• **Problem to work on**: Duplicate the stretch of the marriage-help transcript from "I think that" through "course as well.", word for word.

• **Document section**:
--- START ---

I think that all of the services or packages are amazing. I was definitely lucky to be able to do them all between time and finances. But anyone or combination of one can still give you the tools you need to reconcile your marriage. I believe that without a doubt.

 

Dr. Joe:

Good. Excellent. Typically we say to people like this; if your spouse is not at the point to be interested in trying to help the marriage work out, then we would recommend where Ashley went, which is our “Save My Marriage” course. You do it online at your own pace. There are 12 modules. Plus, you get access to the ten modules of the old course as well. 

 

If he or she is really ready, we would recommend coming to the workshop because we do the most intense work. In those three days of that workshop, you can now do that online. We have discovered that online is just as effective as the in-person workshop. We’d love to have you guys come there, and then there’s coaching. You can actually start with coaching if you wanted, but we recommend coaching either after the “Save My Marriage” course or after the workshop. We have men coaches and women coaches. 

 

Again, they’re not counselors or therapists. These are people that we’ve trained to do coaching. I love what you said, Karson. I actually teach counselors and therapists. I actually do that. In the process, a lot of what they’re taught to do is to go back through the past. There’s value for that with certain difficulties. If a person’s dealing with a personal issue that he or she can’t get kept past, then digging back into the past can be very helpful. Our coaches don’t do that. Our workshop doesn’t do that. Our courses don’t do that because what we want you to do is to start now and go forward.

--- END ---

• **Information provided**:
--- START ---

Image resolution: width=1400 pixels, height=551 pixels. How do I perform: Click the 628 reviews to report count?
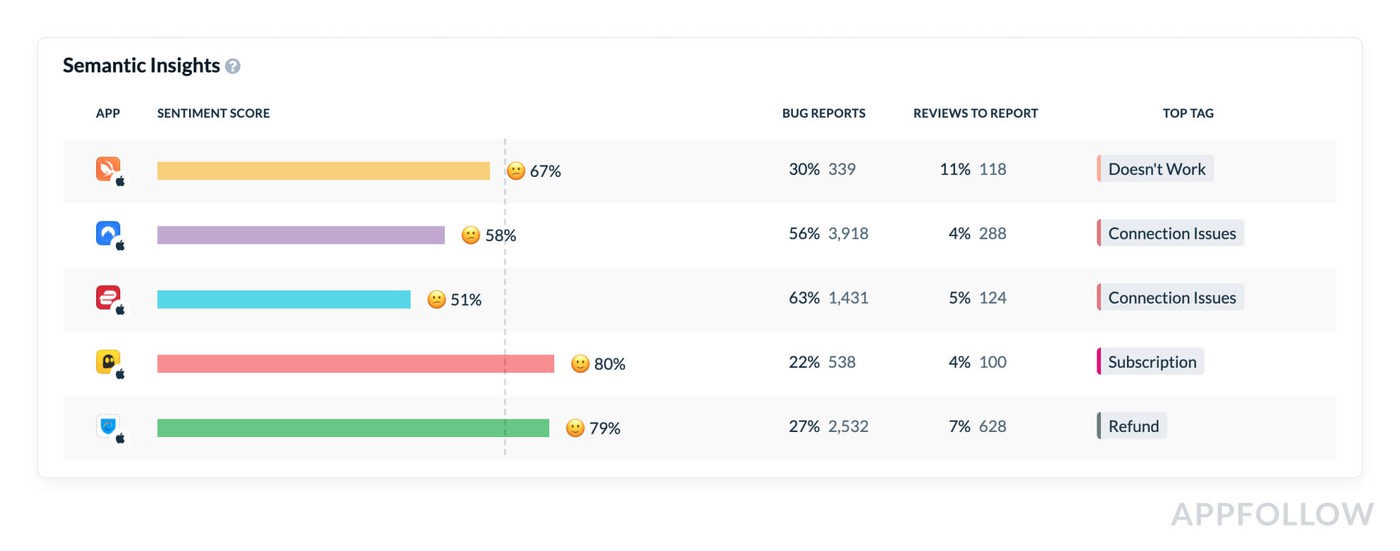[x=992, y=427]
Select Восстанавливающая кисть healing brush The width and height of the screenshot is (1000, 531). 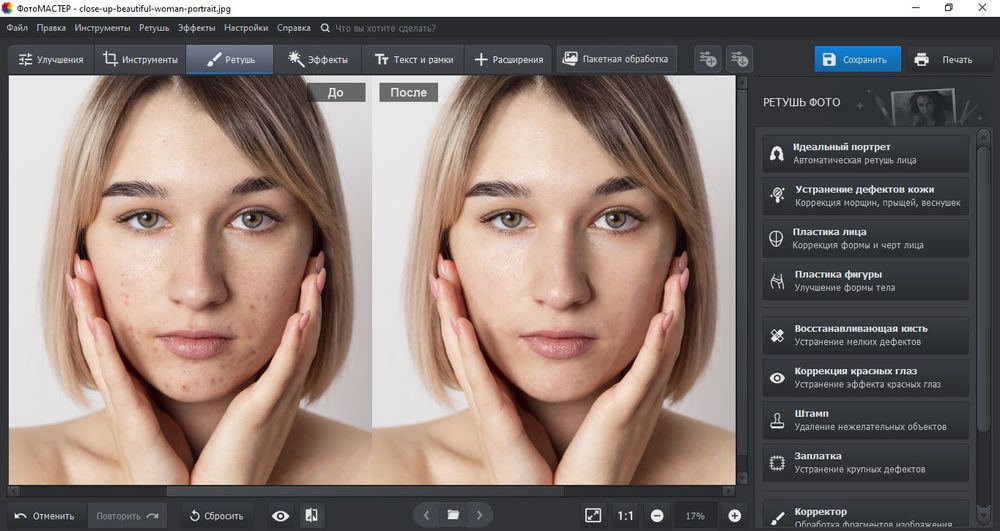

--- END ---

• **Written solution**:
I think that all of the services or packages are amazing. I was definitely lucky to be able to do them all between time and finances. But anyone or combination of one can still give you the tools you need to reconcile your marriage. I believe that without a doubt.

 

Dr. Joe:

Good. Excellent. Typically we say to people like this; if your spouse is not at the point to be interested in trying to help the marriage work out, then we would recommend where Ashley went, which is our “Save My Marriage” course. You do it online at your own pace. There are 12 modules. Plus, you get access to the ten modules of the old course as well.